On m'a demandé, il y a quelques temps déjà, pourquoi j'avais choisi une image de cet "horrible" film de P.P.Pasolini : "Salo".
Je l'ai choisi car je pense que c'est un film extraordinaire et fondamental. Pasolini a toujours dénoncé le fascisme sous toutes ses formes et c'est en cela que le film est une réussite. Il s'est librement inspiré des "120 journées de Sodome" de D.A.F de Sade. Dans le livre, l'action se passe dans les Alpes Suisses. Si Pasolini choisit la ville de Salò en Italie c'est que c'est de là qu'est parti le fascisme italien avec Mussolini. Je vous ferai d'ailleurs remarquer que ce film demeure d'une extraordinaire actualité. Regardez ce qui se passe en Italie mais aussi en France. C'est un film politique. Dur, très dur à voir mais une fois de plus indispensable.
J'ai vu "Salò" la première fois (oui, oui, j'ai osé le voir plusieurs fois) à l'âge de 19 ans. Il y a donc 22 ans. Ce fut une révélation qui a tant conditionné mon engagement politique que mon oeuvre littéraire.

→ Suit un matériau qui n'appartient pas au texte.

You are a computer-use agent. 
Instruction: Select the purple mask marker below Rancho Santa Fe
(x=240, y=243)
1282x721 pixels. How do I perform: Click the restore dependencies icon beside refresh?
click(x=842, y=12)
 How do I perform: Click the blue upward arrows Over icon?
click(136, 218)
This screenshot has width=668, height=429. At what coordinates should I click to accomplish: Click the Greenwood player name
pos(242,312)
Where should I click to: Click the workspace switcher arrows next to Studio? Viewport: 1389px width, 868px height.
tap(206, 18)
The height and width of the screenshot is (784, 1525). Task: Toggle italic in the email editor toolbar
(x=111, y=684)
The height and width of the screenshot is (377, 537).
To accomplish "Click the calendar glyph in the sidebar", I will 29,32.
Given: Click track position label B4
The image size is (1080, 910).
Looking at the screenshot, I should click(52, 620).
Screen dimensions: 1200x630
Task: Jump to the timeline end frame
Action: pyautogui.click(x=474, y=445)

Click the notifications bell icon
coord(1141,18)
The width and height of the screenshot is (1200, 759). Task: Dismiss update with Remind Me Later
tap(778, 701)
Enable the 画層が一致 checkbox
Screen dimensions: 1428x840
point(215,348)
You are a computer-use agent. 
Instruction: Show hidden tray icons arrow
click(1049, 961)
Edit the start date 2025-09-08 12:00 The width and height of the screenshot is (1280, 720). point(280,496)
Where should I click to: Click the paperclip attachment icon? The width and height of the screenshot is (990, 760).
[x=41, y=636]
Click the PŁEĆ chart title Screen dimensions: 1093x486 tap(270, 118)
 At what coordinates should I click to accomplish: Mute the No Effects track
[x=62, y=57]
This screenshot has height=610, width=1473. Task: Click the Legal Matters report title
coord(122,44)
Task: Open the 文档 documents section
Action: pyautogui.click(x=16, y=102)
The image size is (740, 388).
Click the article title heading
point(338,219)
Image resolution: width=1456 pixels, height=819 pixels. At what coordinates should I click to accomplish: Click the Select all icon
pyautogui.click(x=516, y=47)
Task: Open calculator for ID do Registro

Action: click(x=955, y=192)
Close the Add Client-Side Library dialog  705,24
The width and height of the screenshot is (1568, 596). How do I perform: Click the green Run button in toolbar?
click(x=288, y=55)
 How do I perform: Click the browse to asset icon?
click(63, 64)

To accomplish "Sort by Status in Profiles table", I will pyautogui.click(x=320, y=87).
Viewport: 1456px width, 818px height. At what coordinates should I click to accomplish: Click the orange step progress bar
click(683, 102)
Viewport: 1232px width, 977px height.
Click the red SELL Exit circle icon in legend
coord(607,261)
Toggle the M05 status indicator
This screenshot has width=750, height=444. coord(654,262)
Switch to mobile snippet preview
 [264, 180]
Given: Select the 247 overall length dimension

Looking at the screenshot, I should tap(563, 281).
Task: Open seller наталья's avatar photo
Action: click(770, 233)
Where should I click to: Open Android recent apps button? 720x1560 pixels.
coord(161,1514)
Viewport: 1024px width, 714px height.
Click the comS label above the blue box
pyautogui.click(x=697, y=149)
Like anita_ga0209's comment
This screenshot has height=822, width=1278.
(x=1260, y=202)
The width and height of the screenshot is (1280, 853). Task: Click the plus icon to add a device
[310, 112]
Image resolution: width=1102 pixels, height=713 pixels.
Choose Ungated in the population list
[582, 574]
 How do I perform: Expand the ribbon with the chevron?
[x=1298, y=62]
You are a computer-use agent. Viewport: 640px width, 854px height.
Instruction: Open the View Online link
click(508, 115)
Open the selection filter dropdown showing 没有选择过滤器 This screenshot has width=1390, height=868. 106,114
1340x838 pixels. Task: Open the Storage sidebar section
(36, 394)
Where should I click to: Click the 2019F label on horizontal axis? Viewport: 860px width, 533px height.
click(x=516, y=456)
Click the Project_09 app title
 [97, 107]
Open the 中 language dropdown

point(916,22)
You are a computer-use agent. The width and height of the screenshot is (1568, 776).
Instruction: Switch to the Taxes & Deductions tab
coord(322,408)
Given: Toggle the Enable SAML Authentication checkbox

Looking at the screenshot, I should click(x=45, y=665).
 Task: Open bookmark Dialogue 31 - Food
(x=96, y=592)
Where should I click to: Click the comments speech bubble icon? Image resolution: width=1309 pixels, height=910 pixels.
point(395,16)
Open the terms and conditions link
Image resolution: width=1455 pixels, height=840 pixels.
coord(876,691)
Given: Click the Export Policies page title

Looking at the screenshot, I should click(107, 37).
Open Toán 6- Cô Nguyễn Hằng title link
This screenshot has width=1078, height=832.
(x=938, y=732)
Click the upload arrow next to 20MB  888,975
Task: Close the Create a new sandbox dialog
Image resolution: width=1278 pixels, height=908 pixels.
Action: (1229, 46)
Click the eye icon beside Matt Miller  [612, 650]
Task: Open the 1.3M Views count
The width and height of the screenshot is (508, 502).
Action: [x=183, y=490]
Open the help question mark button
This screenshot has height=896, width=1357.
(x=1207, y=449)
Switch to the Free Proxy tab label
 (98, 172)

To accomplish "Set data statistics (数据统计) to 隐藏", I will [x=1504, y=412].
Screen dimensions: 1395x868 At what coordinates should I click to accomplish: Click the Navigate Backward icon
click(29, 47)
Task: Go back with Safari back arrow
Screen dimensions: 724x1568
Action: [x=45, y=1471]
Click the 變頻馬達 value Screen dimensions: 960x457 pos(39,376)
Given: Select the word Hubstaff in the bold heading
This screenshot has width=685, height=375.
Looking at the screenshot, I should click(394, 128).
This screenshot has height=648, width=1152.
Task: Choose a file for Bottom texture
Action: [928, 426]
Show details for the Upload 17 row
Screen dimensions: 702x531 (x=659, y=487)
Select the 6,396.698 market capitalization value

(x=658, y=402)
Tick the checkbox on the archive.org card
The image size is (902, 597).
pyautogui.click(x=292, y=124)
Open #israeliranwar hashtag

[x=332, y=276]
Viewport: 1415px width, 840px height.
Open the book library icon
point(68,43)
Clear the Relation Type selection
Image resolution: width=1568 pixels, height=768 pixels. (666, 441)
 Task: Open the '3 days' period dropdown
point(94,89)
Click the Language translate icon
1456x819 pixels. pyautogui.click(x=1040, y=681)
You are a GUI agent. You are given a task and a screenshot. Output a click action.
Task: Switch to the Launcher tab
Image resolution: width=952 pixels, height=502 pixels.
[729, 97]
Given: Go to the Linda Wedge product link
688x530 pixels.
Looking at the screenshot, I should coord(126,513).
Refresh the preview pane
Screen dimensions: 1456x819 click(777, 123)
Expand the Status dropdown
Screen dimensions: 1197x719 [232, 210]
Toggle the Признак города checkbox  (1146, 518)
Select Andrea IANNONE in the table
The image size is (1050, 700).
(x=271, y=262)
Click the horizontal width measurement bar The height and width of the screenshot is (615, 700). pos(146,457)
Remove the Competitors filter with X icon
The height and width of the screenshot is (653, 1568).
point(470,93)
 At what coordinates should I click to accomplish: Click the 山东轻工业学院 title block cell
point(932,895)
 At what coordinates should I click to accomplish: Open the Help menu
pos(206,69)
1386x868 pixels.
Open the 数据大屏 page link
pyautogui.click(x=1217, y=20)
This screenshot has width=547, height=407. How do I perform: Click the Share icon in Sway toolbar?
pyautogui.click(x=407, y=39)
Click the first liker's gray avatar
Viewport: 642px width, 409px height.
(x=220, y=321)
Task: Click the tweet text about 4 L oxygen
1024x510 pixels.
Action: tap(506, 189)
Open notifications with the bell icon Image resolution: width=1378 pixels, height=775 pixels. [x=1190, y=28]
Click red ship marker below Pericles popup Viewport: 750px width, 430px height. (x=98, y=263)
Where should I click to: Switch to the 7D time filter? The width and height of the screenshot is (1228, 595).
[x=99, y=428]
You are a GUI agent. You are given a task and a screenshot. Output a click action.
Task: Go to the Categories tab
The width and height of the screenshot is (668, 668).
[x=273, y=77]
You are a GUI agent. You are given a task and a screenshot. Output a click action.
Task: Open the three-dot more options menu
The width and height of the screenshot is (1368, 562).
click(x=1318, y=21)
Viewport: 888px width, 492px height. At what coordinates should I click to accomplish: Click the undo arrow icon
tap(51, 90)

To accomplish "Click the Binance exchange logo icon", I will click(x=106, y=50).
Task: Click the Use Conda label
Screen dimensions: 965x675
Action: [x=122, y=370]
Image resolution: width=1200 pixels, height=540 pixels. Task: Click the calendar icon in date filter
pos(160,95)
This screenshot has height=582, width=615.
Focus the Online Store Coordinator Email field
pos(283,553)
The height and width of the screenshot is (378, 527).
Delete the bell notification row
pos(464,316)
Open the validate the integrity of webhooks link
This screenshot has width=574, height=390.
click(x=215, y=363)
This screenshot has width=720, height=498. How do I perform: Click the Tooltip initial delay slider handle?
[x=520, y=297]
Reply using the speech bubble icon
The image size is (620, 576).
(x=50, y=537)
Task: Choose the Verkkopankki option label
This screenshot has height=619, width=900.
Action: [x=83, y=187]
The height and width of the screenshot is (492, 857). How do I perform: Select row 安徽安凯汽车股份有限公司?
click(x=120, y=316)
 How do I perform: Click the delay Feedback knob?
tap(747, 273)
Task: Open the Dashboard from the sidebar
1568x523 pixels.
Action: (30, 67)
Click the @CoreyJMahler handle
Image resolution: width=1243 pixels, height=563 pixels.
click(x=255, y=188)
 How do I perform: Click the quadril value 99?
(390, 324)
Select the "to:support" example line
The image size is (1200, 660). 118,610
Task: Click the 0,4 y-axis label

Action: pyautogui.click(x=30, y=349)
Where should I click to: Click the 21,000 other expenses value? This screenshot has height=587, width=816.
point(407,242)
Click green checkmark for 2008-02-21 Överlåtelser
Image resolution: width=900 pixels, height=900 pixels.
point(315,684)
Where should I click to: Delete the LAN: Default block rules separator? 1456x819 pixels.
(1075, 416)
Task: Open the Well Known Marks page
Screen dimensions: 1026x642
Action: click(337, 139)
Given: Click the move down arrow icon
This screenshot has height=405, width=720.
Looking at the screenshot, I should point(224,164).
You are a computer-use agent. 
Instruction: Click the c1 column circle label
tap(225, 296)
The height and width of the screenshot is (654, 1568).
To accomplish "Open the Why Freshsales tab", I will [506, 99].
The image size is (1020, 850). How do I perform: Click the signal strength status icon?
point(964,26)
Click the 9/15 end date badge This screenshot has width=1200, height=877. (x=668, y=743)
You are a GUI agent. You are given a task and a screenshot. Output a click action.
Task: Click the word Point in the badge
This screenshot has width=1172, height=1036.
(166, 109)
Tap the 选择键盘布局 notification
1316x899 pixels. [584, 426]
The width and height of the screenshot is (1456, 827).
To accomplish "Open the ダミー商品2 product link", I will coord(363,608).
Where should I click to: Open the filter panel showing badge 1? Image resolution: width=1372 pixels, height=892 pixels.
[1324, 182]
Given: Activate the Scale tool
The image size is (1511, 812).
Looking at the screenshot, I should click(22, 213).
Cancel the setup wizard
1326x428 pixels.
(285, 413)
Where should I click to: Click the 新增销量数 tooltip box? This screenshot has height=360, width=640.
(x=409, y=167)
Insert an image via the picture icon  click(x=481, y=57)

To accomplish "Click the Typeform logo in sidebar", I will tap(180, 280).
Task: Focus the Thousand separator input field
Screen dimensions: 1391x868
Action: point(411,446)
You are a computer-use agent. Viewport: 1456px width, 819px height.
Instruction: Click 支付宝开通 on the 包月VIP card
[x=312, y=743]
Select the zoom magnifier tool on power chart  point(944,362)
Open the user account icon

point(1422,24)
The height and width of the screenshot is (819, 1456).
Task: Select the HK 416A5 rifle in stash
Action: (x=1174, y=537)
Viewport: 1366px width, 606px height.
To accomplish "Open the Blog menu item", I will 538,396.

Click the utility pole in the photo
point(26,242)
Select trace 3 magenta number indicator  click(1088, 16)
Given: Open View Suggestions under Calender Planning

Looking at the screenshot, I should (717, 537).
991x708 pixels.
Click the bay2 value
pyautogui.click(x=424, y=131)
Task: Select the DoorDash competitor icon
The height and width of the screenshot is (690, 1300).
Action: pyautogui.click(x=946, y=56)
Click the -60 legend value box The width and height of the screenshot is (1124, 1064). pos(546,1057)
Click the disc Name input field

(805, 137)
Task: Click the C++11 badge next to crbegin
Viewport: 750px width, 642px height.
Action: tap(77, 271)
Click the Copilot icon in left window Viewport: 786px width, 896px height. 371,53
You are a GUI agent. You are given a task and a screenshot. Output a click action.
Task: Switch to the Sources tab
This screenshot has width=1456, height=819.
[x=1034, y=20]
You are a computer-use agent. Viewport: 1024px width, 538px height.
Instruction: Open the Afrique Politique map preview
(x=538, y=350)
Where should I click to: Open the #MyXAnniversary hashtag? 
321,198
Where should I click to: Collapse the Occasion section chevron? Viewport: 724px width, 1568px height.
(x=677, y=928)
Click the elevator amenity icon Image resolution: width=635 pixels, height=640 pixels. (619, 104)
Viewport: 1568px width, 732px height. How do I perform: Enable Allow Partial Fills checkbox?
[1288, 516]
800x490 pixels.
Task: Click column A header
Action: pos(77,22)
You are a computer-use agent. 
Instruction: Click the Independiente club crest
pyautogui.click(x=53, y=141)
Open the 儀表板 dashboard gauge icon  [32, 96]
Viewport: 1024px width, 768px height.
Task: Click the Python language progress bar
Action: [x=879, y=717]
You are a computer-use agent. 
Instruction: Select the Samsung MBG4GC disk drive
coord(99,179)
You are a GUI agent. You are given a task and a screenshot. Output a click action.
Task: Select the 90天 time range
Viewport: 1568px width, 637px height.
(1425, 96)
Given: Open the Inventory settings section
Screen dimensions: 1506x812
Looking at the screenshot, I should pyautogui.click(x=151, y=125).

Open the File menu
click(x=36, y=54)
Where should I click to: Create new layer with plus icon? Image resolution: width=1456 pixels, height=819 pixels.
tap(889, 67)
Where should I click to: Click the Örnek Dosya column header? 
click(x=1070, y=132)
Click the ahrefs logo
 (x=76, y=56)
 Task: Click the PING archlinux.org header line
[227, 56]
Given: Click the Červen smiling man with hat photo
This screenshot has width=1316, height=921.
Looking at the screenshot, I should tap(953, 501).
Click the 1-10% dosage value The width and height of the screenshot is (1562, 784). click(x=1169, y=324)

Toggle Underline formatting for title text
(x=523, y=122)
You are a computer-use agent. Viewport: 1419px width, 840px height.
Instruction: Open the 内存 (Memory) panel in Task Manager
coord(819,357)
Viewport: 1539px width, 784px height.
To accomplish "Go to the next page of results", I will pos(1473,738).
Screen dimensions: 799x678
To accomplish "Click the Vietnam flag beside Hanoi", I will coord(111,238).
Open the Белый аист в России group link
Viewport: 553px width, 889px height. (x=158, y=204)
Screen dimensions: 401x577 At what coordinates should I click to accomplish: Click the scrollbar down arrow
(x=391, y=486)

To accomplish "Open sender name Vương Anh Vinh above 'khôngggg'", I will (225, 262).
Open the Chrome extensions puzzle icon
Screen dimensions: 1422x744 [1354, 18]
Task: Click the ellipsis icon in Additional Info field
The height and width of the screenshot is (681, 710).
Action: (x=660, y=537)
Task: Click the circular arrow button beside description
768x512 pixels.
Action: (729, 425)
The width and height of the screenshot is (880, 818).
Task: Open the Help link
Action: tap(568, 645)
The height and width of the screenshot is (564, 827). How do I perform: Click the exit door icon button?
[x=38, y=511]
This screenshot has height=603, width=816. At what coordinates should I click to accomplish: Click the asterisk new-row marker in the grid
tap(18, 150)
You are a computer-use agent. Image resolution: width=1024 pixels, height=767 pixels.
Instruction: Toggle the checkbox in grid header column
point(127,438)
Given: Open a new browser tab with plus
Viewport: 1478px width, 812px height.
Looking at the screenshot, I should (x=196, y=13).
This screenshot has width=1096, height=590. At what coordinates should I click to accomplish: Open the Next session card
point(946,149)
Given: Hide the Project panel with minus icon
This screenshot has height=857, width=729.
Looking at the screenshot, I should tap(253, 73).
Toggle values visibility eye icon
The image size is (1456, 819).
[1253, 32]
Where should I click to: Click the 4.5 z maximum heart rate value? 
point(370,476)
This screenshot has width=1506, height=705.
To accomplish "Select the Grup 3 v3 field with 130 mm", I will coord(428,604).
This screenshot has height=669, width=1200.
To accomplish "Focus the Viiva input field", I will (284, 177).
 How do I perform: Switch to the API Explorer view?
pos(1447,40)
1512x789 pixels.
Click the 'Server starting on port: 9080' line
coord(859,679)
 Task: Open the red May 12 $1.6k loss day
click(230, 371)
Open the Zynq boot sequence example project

Je vous livre le poème que j'ai écrit à cette époque en sortant de la salle de projection :
Salò
(à Pier Paolo Pasolini)
Sous le grand chapiteau de la ville de Salò,
Quatre adorables fils de salauds.
Une petite fille reçoit des excréments à la petite cuillère
En hommage à ses caprices de petite écolière.
Des larmes de sang coulent le long de ses joues.
Les fruits de l'humiliation mûrissent aux soleils des tabous.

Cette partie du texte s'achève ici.